Live album by Cameron Winter
- Released: October 9, 2026
- Recorded: December 11, 2025
- Venues: Carnegie Hall, New York City, US
- Genre: Folk
- Labels: Partisan; Play It Again Sam;

Cameron Winter chronology
| Heavy Metal (2024) | Live at Carnegie Hall (2026) |  |

= Live at Carnegie Hall (Cameron Winter album) =

2026 live album by Cameron Winter and movie by Paul Thomas Anderson

Live at Carnegie Hall is an upcoming live album by Cameron Winter. The album was recorded during Winter's December 11, 2025 concert at Carnegie Hall. The album is set to be released on October 9, 2026 by Partisan Records.

Nine songs on the album had previously been released on Winter's EP Singles and debut studio album Heavy Metal, both released in 2024.

== Music ==
NME described the performance as "piano-led versions" of songs from Heavy Metal, and Lindsay Zoladz of the New York Times said that "Carnegie performance's sparse piano arrangements of his wonderfully meandering folk songs will illuminate another side of his talent."

== Track listing ==
Track listing taken from vinyl release.

Live at Carnegie Hall track listing
| No. | Title | Length |
|---|---|---|
| 1. | "It All Fell in the River" | 4:30 |
| 2. | "Try As I May" | 5:35 |
| 3. | "Emperor XIII in Shades" | 4:18 |
| 4. | "The Rolling Stones" | 4:25 |
| 5. | "Love Takes Miles" | 4:13 |
| 6. | "Drinking Age" | 5:10 |
| 7. | "Cancer of the Skull" | 7:03 |
| 8. | "If You Turn Back Now" | 5:37 |
| 9. | "Nina + Field of Cops" | 6:37 |
| 10. | "$0" | 8:42 |
| 11. | "Take It With You" | 6:17 |
| 12. | "Vines" | 4:38 |
| Total length: |  | 66:55 |

== Concert film ==

A concert film directed by Paul Thomas Anderson, and co-produced by Benny Safdie, who also served as a camera operator during production, was filmed using a Panavision 35mm camera.
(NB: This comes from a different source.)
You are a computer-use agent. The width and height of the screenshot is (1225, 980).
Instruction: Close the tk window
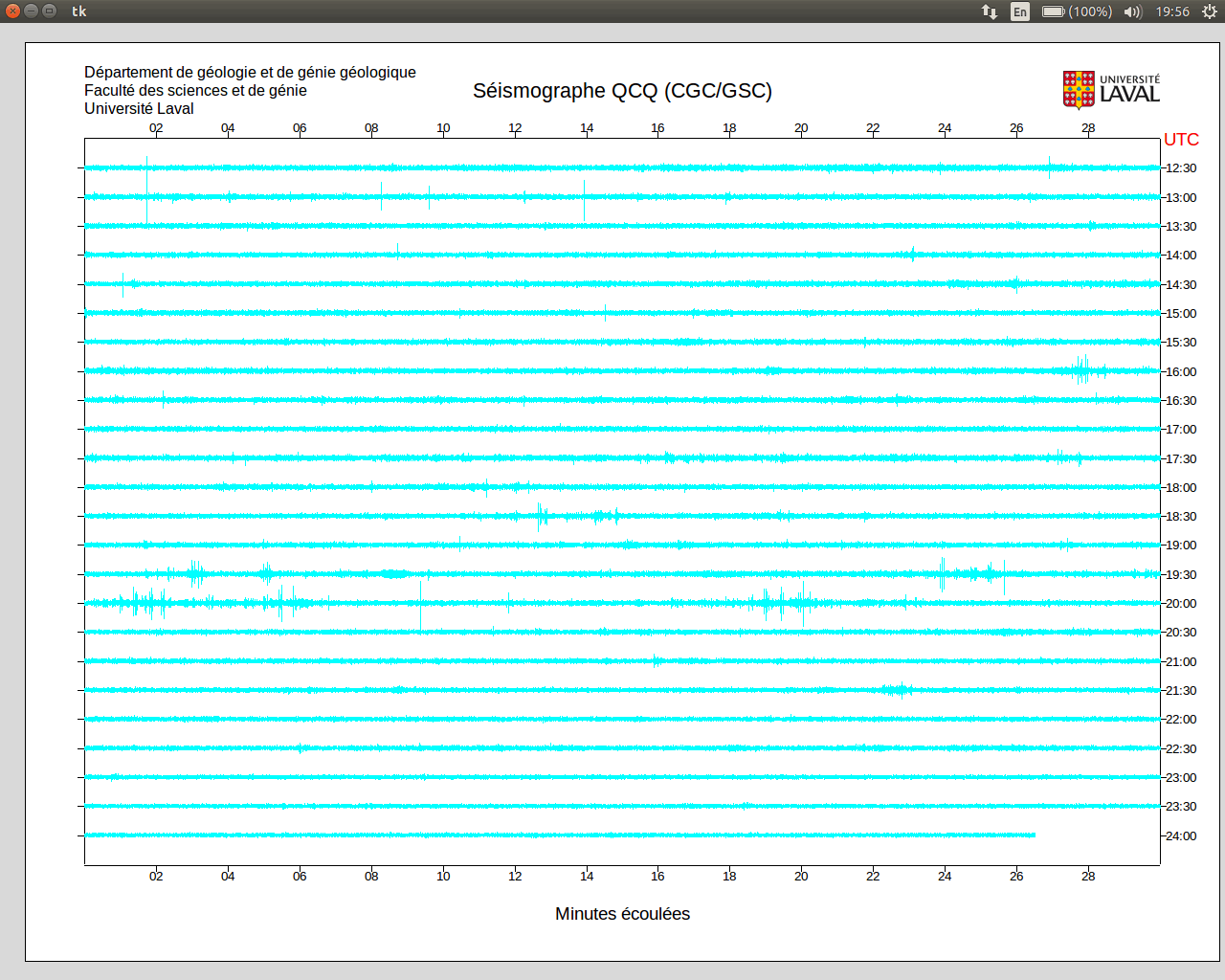12,11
The film will have its world premiere at the 2026 New York Film Festival on October 1, 2026. It will be theatrically released in North America on November 20 by Janus Films, all screenings of the movie will be projected on 35mm film. Streaming service Mubi plans to release the film worldwide excluding North America sometime in 2027.